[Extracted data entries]
══════════════════════════════
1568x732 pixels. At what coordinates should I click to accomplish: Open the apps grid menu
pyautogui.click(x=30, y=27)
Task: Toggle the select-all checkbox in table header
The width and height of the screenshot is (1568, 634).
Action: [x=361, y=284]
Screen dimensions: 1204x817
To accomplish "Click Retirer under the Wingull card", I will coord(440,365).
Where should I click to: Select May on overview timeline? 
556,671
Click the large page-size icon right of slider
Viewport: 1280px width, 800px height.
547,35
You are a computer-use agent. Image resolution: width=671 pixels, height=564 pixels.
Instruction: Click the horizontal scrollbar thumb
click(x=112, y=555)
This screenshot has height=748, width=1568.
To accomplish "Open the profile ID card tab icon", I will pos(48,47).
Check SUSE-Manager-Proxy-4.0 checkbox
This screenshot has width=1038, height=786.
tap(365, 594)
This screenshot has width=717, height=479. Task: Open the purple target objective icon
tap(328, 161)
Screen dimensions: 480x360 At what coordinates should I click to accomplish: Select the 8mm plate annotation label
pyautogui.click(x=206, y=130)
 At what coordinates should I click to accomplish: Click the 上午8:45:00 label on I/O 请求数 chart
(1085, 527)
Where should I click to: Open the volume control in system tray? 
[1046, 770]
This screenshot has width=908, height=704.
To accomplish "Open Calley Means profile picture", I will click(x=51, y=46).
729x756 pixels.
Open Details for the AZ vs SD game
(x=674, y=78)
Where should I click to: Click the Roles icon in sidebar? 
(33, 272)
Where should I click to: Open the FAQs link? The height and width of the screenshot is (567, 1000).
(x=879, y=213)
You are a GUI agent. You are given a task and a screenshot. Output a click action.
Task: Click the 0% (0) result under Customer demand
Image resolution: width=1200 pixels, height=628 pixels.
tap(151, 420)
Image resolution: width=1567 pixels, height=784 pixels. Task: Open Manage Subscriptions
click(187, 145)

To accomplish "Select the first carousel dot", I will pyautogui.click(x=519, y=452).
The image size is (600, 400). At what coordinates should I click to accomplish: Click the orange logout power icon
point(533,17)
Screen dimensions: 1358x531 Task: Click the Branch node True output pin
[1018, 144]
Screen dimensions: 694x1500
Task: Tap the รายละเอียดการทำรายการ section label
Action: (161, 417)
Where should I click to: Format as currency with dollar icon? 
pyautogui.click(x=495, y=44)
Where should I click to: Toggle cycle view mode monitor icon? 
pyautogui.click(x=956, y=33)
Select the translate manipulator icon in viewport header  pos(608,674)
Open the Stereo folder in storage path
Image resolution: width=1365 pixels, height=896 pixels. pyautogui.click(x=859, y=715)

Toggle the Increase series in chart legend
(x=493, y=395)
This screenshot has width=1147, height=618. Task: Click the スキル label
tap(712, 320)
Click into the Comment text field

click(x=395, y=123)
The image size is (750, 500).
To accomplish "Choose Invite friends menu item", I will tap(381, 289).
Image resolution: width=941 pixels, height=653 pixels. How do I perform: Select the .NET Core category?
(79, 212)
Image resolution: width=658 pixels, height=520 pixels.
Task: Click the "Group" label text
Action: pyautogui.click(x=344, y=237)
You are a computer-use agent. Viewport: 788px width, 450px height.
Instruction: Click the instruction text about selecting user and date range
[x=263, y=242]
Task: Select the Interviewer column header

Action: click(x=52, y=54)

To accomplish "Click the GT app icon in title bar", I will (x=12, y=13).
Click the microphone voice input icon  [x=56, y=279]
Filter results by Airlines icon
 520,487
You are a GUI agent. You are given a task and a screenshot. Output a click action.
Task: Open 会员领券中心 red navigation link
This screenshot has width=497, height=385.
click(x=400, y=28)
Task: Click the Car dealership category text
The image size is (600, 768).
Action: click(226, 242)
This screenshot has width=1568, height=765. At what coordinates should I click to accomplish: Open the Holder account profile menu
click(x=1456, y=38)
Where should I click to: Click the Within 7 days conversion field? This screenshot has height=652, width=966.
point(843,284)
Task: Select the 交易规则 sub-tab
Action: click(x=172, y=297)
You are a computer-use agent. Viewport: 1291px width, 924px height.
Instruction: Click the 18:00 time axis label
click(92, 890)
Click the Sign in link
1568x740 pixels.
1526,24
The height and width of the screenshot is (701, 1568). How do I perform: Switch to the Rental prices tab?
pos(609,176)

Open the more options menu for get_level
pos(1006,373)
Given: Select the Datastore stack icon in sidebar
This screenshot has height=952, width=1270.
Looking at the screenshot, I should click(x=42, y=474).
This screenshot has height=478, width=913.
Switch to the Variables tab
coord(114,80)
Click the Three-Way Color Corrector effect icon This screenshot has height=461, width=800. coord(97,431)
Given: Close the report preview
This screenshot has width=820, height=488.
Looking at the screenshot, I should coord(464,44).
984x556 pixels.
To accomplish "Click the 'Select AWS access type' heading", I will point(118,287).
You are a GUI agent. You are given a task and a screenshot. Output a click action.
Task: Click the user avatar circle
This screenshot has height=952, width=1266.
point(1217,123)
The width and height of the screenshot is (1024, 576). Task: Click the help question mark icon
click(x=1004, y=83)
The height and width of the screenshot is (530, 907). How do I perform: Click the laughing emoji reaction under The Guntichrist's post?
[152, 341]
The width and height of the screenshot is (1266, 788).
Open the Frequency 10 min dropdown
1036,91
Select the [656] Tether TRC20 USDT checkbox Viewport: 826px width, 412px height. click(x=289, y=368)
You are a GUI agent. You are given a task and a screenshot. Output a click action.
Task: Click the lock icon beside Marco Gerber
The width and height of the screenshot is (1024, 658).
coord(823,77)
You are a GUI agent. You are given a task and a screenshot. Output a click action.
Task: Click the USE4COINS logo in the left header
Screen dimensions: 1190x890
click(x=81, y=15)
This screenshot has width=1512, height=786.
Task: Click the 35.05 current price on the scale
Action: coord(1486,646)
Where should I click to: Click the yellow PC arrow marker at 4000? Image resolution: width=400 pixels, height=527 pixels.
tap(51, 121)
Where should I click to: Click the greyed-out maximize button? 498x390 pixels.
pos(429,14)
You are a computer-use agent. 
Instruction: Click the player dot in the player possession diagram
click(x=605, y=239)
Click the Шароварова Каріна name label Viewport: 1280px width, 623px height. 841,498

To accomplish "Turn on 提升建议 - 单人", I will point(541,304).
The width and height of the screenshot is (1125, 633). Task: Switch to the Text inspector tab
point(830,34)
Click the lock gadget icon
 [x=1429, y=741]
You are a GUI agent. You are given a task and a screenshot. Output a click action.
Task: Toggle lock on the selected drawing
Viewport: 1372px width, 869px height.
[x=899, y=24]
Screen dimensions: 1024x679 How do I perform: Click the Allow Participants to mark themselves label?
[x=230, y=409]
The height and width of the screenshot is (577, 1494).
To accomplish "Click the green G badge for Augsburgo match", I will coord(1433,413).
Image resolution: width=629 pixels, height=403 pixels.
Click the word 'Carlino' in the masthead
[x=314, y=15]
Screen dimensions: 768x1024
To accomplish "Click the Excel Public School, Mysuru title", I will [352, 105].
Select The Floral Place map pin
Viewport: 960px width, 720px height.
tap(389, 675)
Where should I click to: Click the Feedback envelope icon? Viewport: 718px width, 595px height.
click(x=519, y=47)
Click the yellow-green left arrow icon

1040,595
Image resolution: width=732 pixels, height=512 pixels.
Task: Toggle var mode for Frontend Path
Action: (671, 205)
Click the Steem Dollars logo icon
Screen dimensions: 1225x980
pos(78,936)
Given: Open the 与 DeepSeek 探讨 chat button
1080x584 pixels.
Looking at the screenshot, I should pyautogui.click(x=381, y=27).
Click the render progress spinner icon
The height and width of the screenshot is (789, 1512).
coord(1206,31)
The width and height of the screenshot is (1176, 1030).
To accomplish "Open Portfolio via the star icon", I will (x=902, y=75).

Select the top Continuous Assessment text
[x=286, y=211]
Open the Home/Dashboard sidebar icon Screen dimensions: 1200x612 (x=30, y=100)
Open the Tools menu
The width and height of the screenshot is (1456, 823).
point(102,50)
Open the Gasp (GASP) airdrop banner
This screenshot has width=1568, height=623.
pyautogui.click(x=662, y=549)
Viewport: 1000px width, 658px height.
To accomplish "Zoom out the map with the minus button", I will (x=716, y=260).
══════════════════════════════
Rewrite the data starting at the line containing "Image resolution: width=941" and ending at the line containing "Action: pyautogui.click(x=344, y=237)", putting "section" in place of "category" and keeping everything else the same. Return only those lines.

• FINAL ANSWER
Image resolution: width=941 pixels, height=653 pixels. How do I perform: Select the .NET Core section?
(79, 212)
Image resolution: width=658 pixels, height=520 pixels.
Task: Click the "Group" label text
Action: pyautogui.click(x=344, y=237)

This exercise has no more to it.